How to Cool Your Dog Safely

Move your dog to a shaded or air-conditioned area right away. Apply cool (not cold) water to the neck, armpits, and groin, where blood vessels sit close to the skin. You can use wet towels, but swap them out frequently because they trap heat once they warm up. Offer small amounts of cool water to drink if your dog is conscious and able to swallow.

There are two common mistakes that can make things worse. First, do not use ice water or submerge your dog in an ice bath. Extreme cold causes the blood vessels near the skin to constrict, which actually traps heat inside the body and can damage organs further. Second, dogs with heat stroke can lose consciousness, so putting an unconscious dog in water creates a drowning risk. Stick with cool water applied gradually, and get to a veterinarian as quickly as possible.

Dogs at Higher Risk

Flat-faced (brachycephalic) breeds like Bulldogs, Pugs, French Bulldogs, and Boston Terriers are significantly more likely to develop heat stroke than dogs with longer snouts. Their shortened airways make it harder to cool air as they breathe, which is a dog’s primary way of regulating temperature. Research has found that skull shape is actually a more significant risk factor than breed classification alone, meaning any dog with a shorter-than-average muzzle faces elevated risk.

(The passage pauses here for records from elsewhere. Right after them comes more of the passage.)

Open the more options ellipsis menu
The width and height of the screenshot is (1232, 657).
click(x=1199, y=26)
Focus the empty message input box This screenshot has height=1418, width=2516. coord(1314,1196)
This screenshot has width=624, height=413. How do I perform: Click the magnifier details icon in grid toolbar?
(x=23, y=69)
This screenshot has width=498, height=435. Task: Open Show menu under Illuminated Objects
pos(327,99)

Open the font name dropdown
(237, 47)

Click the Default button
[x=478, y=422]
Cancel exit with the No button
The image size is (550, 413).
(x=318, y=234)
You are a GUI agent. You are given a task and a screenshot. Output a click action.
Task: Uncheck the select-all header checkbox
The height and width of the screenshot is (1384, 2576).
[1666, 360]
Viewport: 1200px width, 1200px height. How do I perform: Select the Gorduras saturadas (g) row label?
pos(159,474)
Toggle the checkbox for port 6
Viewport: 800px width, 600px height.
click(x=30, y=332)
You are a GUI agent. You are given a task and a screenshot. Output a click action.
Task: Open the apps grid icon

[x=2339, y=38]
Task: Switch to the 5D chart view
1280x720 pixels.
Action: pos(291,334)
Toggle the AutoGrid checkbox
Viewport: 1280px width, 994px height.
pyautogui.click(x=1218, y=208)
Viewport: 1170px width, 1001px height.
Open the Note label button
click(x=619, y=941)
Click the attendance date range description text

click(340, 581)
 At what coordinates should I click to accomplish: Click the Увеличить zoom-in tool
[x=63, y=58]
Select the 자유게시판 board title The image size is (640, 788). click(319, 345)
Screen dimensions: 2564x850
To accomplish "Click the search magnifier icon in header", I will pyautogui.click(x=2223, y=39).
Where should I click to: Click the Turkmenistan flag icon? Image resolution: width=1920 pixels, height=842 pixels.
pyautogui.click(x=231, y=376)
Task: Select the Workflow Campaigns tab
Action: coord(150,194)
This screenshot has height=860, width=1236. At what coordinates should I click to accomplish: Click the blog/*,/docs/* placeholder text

Body weight matters just as much, and in some studies even more than breed. Overweight dogs have a harder time dissipating heat regardless of their skull shape. Older dogs and very young puppies are also more vulnerable, as are dogs with thick double coats. Even fit, healthy dogs can develop heat stroke if they exercise too hard in hot weather. In fact, roughly three out of four heat stroke cases in dogs are exertional, meaning the dog overheated from physical activity rather than simply being left in a hot environment.

What Happens at the Vet

Heat stroke can damage multiple organ systems even after the dog’s temperature comes back down. The kidneys, liver, gut lining, and blood clotting system are all vulnerable. In one study of dogs hospitalized for severe heat stroke, nearly half developed kidney injury and more than half developed dangerous clotting problems. These complications can emerge hours or even a day or two after the initial episode, which is why veterinary monitoring matters even if your dog seems to be improving.

Hospitalization for heat stroke survivors typically lasts about 3 days, though it can range from a single day to nearly two weeks depending on severity. The mortality rate for severe cases is high, reported at around 40 to 50 percent even with aggressive treatment. Dogs that receive cooling before arriving at the clinic and those treated earlier in the progression tend to have better outcomes. Speed is the single biggest factor you can control.

Situations That Trigger Heat Stroke

The most obvious scenario is a dog left in a parked car. Even on a 75°F day, the interior of a car can climb past 100°F within minutes. But most heat stroke cases actually happen during exercise: a long run, an intense game of fetch, or a hike on a warm afternoon. Dogs don’t sweat the way humans do. They rely almost entirely on panting to cool down, and when the air is hot and humid, panting becomes much less effective.

Pay extra attention on days above 80°F, especially when humidity is high. Walk your dog early in the morning or after sunset. Keep water available at all times. And watch your dog’s behavior closely. If panting becomes loud, rapid, and uncontrolled, if your dog slows down or lies flat and won’t move, or if the gums look bright red or pale and dry, stop all activity, start cooling, and head to the vet.